Counties must physically inspect each parcel at least once every six years under RCW 84.41.030, but assessed values can be updated annually without a physical inspection. King County revalues all property annually on a rotating area basis. Smaller counties may revalue less often. The result is that assessed values in fast-moving markets can lag actual prices for one to two years between full revaluations.
What is the Washington state levy limit and how does it affect my tax bill?
Under RCW 84.55, regular property tax levies cannot grow by more than 1% per year in total dollars collected, without voter approval. So even if your assessed value jumps 20%, the taxing district's levy rate typically drops to stay within the 1% growth cap. Your individual bill can still rise if your assessed value grew faster than average in your jurisdiction, but the cap prevents runaway revenue growth.
What income limit applies to the Washington senior property tax exemption in 2025?
For taxes payable in 2025, the combined disposable income thresholds under RCW 84.36.381 are approximately $40,000, $49,000, and $58,000 for the three benefit tiers (exact figures are adjusted each year by the Department of Revenue). The 2023 legislation (SB 5191) raised these thresholds significantly. Apply through your county assessor's office by December 31 of the year before taxes are due.
How do I look up whether there are delinquent taxes on a Washington property?
Use the county treasurer's portal, which is separate from the assessor's portal. Most county treasurer sites let you search by parcel number or address to see current and prior-year payment status, including any delinquent amounts, penalties, and interest. If the assessor's portal shows payment status, that data typically comes from the treasurer's records. Delinquent taxes survive a sale in most cases and become the buyer's liability.
Can I appeal my property taxes if I already paid them?
Yes, with limitations. You must still have filed a timely appeal with the county Board of Equalization before July 1 (or within 30 days of your notice). Paying the tax bill does not waive your right to appeal the value. If you overpaid because of a clear error, you can petition for a refund under RCW 84.69.020 after the taxes are paid. A manifest error correction under RCW 84.48.065 is also available for clear factual mistakes regardless of payment status.
What is the Washington property tax rate per $1,000 of assessed value?
There is no single statewide rate. Levy rates vary by parcel because each parcel sits in a unique combination of taxing districts. The state school levy alone runs around $2.70 per $1,000 (the rate adjusts annually). Combined with local levies, most residential parcels in King County pay roughly $7 to $13 per $1,000. Rural counties often have lower combined rates. Look up your specific levy code through your county assessor's portal for the exact figure.
How do I get a property record card from my Washington county assessor?

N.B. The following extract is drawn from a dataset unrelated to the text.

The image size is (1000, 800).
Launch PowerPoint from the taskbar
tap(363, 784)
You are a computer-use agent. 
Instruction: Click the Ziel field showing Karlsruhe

Most county assessors in Washington make property record cards available through their online parcel portal, either as a PDF download or as data fields on the parcel detail page. If your county's portal doesn't show the card, call the assessor's office and request it. Under RCW 84.40.020, assessment records are public and the assessor cannot refuse. The card shows the physical characteristics the assessor used to calculate your value.
What's the difference between the county assessor and the county treasurer in Washington?
The assessor sets the assessed value of your property and applies any exemptions. The treasurer handles billing, collection, and payment records. For appeals, go to the assessor or the Board of Equalization. For paying taxes, setting up installments, or checking for delinquencies, go to the treasurer. Both are elected county officials and both keep separate online portals in most Washington counties.
How do I appeal my property assessment to the Washington State Board of Tax Appeals?
After the county Board of Equalization issues its decision, you have 30 days to appeal to the Washington State Board of Tax Appeals (BTA) at bta.wa.gov. File a petition online or by mail with the BTA, pay a small filing fee (currently $25 for residential appeals), and reference the BOE docket number. BTA hearings are more formal than BOE hearings. You can represent yourself or hire an attorney or agent. After the BTA, the next step is Superior Court.
Does Washington state have a homestead exemption like Texas or Florida?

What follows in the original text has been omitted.